Methods: A probability and cost analysis was performed. Using calculations based on official world-level data of
positive doping test results, sensitivity and frequency of testing in 93 categories of sport, and estimates of numerical
characteristics (frequency, window of detectability, test predictability)
Results: A low probability of doping detection was demonstrated; 0.029 for doping once a week by a single random
test with average sensitivity (40%) and window of detectability of 48 hours. With 12 tests a year probability of detection of
continuous doping is ~33%. To detect 100% of doping in one year 16-50 tests per athlete must be done costing ~$25,000.
Conclusion: Testing is not economically viable for effective detection. Changes are thus required to the current
system to combat sophisticated doping techniques.
The primary conclusion that can be drawn from this research is that the current system of anti-doping is, given the realities of the sporting world, ineffective at reaching the desired goals.
This is assuming the primary goal of the anti-doping system is to eliminate doping, irrespective of whether this is because of the athletes health, fairnessand equality or natural ability arguments.
Furthermore, it would seem that should the current system of anti-doping remain, significant increases would need to be made in the testing levels; this in turn would require a significant increase in revenue for anti-doping collection and testing.

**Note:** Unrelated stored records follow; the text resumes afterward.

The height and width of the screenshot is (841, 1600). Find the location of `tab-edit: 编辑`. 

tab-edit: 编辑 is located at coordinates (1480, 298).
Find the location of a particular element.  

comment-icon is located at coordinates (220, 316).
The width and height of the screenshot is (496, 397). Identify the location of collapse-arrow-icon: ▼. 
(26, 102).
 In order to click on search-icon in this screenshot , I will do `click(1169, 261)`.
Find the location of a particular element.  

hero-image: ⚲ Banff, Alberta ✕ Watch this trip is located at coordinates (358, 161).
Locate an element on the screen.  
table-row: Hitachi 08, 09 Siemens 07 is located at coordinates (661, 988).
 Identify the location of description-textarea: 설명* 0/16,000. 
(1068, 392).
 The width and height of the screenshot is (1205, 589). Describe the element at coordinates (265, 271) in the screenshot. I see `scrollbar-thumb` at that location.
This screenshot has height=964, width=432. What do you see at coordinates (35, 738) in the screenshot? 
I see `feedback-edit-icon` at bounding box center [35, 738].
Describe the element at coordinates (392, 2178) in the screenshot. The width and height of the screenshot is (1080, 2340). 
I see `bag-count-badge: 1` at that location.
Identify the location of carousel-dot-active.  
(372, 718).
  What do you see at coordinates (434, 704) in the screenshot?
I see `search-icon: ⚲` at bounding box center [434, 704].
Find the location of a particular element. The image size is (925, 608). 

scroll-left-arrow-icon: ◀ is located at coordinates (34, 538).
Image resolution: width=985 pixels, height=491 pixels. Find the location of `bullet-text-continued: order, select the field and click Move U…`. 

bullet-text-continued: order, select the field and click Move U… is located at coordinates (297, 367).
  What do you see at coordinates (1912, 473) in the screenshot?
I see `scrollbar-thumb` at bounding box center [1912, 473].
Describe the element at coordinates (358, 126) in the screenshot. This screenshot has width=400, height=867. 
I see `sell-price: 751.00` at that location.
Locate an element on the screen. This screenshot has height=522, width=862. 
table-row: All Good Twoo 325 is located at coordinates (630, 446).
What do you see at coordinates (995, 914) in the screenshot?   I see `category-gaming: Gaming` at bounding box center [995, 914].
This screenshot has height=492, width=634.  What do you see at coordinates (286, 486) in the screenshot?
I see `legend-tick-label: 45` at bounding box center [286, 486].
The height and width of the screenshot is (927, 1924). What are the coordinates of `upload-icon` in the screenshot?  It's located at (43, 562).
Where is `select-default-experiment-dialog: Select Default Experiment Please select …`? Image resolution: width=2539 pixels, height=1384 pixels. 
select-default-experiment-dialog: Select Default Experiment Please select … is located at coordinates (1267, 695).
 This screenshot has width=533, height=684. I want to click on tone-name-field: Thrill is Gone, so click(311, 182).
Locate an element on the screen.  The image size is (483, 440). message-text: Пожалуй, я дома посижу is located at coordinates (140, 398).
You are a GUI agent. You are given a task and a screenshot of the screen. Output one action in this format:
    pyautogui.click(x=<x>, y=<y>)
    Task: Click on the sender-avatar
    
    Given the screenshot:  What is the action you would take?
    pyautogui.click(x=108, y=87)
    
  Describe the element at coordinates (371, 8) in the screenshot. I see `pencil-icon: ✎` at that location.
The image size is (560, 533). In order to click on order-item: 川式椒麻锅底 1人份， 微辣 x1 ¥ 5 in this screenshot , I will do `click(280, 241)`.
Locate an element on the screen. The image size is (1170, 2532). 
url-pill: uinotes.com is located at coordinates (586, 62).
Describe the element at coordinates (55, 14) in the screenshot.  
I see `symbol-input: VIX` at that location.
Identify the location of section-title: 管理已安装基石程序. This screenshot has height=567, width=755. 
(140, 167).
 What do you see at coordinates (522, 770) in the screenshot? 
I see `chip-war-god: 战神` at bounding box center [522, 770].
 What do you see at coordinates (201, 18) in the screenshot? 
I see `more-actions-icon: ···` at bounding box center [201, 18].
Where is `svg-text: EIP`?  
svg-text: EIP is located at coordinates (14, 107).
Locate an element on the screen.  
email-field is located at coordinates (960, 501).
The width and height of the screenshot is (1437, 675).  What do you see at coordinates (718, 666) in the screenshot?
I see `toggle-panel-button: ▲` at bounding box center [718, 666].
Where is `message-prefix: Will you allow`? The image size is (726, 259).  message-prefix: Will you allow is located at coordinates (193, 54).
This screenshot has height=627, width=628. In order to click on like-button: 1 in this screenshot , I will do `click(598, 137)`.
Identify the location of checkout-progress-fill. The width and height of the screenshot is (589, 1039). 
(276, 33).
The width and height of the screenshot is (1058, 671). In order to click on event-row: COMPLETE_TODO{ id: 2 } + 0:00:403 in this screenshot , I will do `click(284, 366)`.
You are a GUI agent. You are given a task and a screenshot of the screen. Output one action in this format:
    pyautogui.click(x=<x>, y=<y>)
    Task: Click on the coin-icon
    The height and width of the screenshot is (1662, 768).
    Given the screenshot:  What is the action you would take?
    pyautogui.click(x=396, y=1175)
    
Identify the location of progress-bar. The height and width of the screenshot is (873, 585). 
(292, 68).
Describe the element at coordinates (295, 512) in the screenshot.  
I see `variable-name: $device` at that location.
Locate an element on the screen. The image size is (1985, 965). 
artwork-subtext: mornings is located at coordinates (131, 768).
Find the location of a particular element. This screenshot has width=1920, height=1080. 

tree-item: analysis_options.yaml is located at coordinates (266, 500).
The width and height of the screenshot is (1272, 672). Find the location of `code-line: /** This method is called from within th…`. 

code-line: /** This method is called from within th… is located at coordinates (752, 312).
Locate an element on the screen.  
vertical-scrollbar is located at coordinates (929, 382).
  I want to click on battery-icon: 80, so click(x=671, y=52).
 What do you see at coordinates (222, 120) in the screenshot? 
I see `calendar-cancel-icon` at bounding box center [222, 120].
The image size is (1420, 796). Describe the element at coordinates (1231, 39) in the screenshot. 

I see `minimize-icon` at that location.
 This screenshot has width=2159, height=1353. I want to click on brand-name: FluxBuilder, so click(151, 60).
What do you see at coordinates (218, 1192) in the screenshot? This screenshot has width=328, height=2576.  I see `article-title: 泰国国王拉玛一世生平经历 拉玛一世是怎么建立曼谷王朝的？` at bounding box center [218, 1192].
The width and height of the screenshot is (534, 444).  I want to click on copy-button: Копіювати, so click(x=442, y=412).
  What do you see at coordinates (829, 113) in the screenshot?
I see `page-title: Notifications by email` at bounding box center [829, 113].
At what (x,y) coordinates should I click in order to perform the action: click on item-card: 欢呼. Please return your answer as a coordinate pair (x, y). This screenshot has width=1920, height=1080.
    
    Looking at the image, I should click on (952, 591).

This may be economically impossible and thus other solutions to the ubiquitous problem of doping may need to be sought, outside of individual scientific tests.
The alternative is to invest additional funds into the development of more advanced, efficient and effective tests for the detection of doping.
If it were possible to increase the test reliability,the window of detectability and the range of substances that could be detected, this would mean the increase of the number of tests could be more modest. Such an increase may well be affordable. On the other hand, this would still not eliminate the issues with test predictability or corruption and as such further demonstrates the current system needs work in order to become both efficient and effective in deterring and punishing doping. The ABP appears to be the solution to the problem but further analysis reveals that it has its shortcomings just like chemical testing.
Overall it would seem that the current system, as it stands, needs to be reconsidered and reworked in order to be effective and efficient.